◆ **WORK TO BE COMPLETED**
Which of the lines below mention the word "camera"? Pull each one out.

━━━━━ RECORDS FOR PROCESSING

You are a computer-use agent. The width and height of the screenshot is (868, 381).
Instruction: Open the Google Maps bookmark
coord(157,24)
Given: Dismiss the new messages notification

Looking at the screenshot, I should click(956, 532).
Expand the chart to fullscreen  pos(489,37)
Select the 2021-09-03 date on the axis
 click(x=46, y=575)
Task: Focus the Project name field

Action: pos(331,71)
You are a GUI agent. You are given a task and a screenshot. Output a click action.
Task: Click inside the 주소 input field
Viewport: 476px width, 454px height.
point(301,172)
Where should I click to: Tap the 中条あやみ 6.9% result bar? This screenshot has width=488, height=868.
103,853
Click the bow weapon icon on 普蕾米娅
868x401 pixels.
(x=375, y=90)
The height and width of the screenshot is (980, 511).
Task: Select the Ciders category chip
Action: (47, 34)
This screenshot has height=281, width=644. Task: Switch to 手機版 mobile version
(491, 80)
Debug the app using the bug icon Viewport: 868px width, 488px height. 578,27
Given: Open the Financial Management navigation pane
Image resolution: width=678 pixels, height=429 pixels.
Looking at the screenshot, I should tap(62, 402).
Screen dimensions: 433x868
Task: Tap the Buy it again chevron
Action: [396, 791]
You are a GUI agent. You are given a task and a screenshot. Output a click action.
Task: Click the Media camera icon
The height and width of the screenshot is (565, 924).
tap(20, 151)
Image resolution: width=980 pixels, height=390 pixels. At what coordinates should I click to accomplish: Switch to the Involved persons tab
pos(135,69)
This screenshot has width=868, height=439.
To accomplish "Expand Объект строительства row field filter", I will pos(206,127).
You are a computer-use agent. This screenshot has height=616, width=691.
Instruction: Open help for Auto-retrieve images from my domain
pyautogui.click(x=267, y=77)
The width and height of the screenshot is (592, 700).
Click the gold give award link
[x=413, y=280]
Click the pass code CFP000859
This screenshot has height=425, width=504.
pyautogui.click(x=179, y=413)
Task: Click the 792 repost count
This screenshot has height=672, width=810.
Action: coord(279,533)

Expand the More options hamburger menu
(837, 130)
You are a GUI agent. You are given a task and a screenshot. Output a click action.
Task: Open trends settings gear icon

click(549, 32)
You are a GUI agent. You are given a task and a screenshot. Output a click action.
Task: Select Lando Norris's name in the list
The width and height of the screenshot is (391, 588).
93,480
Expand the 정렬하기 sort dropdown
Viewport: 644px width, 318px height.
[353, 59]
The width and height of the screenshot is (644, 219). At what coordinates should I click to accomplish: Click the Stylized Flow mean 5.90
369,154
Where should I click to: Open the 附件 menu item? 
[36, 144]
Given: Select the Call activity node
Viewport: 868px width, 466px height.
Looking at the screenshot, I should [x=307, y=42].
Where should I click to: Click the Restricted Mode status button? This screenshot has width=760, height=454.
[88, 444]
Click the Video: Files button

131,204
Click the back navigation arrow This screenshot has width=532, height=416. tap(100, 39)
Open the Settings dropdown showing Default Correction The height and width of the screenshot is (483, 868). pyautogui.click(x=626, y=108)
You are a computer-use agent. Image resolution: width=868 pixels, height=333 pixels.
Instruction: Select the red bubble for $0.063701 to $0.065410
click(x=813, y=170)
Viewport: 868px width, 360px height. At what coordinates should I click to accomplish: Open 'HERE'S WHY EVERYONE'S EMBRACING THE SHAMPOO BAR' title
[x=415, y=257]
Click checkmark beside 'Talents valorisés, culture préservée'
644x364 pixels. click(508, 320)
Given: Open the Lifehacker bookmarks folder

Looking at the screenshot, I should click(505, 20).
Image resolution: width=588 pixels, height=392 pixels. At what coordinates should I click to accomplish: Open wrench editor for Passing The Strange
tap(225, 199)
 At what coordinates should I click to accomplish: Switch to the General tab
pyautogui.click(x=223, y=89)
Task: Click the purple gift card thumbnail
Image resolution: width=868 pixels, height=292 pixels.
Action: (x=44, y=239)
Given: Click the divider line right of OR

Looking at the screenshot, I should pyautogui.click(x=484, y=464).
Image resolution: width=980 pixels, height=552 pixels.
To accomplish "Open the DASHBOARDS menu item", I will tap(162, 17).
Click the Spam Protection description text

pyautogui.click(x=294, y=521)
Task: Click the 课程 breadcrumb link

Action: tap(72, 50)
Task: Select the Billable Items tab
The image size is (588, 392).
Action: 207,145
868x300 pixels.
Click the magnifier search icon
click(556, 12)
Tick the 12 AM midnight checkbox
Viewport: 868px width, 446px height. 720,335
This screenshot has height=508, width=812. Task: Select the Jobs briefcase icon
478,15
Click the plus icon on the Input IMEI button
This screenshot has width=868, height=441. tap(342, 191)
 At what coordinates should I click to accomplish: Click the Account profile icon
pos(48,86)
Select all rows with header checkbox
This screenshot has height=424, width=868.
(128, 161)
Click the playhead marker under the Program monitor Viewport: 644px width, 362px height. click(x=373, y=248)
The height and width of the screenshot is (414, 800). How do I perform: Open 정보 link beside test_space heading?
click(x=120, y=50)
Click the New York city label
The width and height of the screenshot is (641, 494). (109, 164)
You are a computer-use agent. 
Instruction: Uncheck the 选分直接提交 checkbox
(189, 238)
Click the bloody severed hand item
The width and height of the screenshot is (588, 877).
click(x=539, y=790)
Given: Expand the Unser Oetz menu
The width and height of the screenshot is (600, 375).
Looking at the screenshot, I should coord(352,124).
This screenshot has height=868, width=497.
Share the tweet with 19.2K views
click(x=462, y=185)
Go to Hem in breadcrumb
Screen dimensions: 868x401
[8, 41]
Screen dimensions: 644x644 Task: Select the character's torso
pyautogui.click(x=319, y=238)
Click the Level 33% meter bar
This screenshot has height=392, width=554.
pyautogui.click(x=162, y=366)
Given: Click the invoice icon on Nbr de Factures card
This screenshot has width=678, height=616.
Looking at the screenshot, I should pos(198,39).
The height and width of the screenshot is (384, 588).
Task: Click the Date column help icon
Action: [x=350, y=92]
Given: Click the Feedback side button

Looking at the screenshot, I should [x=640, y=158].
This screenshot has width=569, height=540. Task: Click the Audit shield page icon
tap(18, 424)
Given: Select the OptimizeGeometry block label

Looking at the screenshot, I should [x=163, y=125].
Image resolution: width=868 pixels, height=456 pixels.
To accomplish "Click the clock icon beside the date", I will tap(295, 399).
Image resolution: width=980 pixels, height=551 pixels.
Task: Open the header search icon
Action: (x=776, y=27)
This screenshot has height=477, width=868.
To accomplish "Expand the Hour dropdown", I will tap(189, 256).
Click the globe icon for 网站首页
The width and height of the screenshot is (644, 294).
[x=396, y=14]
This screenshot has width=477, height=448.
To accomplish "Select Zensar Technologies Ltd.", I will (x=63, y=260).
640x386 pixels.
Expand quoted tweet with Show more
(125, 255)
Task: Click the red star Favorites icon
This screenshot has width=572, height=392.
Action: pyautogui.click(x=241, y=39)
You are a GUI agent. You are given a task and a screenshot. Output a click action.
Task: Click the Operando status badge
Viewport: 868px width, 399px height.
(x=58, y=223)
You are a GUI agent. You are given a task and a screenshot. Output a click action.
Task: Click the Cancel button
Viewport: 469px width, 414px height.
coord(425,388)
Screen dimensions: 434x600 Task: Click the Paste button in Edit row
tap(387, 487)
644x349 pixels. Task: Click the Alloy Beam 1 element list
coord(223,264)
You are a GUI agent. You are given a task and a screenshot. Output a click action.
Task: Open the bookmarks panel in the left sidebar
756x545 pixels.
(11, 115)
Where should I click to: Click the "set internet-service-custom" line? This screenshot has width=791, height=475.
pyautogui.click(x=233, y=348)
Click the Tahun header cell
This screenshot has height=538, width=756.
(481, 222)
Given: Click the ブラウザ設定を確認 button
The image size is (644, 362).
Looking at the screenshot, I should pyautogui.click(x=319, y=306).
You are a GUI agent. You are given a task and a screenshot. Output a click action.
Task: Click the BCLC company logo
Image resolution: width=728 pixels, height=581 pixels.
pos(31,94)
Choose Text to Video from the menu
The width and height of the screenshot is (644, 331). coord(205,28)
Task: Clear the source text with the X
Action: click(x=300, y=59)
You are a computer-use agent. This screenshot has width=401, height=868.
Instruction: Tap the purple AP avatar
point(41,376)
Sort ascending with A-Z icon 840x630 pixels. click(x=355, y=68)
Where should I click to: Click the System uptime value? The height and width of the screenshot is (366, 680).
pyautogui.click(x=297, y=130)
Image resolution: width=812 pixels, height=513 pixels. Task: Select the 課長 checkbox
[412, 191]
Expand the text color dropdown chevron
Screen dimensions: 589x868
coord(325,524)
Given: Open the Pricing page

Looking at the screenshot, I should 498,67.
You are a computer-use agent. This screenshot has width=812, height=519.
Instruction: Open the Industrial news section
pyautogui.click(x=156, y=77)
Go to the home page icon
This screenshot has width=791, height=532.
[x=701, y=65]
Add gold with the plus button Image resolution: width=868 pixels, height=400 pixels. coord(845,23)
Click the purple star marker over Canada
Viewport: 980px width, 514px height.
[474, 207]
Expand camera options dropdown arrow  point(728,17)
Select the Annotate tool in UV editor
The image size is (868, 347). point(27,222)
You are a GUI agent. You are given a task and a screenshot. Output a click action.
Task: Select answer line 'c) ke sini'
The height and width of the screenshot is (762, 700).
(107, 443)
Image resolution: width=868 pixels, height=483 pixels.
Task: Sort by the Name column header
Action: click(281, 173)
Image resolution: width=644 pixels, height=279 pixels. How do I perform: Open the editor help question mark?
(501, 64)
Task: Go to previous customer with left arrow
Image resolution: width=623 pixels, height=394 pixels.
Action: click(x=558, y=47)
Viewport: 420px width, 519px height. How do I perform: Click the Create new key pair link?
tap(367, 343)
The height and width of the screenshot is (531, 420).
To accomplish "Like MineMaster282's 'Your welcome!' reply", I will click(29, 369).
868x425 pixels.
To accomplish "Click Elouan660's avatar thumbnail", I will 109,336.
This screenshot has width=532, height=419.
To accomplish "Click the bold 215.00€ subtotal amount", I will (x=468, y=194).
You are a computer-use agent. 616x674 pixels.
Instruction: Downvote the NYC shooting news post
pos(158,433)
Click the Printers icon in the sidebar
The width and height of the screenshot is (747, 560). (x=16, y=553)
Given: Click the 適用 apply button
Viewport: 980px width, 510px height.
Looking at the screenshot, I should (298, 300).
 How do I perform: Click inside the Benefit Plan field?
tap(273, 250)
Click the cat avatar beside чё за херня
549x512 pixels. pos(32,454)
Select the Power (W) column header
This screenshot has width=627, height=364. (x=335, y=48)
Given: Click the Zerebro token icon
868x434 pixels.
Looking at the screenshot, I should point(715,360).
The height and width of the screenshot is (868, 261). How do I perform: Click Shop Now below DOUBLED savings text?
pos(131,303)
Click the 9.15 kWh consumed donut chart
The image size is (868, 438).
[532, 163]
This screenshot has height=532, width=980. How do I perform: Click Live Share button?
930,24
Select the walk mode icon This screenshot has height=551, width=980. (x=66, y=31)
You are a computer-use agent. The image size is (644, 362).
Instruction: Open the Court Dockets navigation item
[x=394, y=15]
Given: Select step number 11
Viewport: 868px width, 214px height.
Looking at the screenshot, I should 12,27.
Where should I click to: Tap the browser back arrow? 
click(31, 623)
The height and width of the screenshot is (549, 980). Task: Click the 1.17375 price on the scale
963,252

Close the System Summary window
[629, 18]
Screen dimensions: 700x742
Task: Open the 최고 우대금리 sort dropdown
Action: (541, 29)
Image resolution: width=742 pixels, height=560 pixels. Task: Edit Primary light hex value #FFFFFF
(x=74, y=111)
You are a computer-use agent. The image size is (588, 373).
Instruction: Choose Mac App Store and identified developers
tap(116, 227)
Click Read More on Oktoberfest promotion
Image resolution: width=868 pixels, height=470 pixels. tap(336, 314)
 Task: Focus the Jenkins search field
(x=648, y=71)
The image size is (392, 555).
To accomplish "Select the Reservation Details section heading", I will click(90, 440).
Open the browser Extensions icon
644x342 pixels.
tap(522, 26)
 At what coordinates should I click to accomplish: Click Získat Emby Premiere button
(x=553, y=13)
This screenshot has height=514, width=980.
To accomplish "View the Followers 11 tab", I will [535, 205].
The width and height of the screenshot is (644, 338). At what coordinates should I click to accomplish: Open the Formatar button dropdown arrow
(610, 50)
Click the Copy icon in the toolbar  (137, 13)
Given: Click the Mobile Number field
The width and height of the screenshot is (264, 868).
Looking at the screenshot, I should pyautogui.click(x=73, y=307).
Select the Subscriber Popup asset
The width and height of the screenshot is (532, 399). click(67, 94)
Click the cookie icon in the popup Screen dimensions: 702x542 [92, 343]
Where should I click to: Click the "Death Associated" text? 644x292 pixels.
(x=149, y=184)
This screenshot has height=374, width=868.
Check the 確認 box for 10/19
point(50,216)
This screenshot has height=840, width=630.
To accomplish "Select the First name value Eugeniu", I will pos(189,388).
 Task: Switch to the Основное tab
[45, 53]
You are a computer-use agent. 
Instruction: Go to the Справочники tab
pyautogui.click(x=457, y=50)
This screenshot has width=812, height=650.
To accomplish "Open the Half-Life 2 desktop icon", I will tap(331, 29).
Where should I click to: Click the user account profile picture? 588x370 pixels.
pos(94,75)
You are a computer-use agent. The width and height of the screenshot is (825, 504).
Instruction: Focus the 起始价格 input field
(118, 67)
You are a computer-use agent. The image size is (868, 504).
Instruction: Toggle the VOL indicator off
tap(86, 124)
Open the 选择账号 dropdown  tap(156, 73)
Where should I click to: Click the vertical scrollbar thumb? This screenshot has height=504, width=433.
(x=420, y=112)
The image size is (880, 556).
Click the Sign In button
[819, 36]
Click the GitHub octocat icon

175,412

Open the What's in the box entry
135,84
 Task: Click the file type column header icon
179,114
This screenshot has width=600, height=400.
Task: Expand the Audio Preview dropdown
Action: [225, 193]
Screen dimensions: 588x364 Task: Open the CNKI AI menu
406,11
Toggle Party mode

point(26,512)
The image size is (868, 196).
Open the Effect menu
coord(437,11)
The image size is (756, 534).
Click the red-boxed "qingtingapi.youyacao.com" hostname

━━━━━━━━━━

◆ **YOUR SOLUTION**
Task: Click the Media camera icon
Expand camera options dropdown arrow  point(728,17)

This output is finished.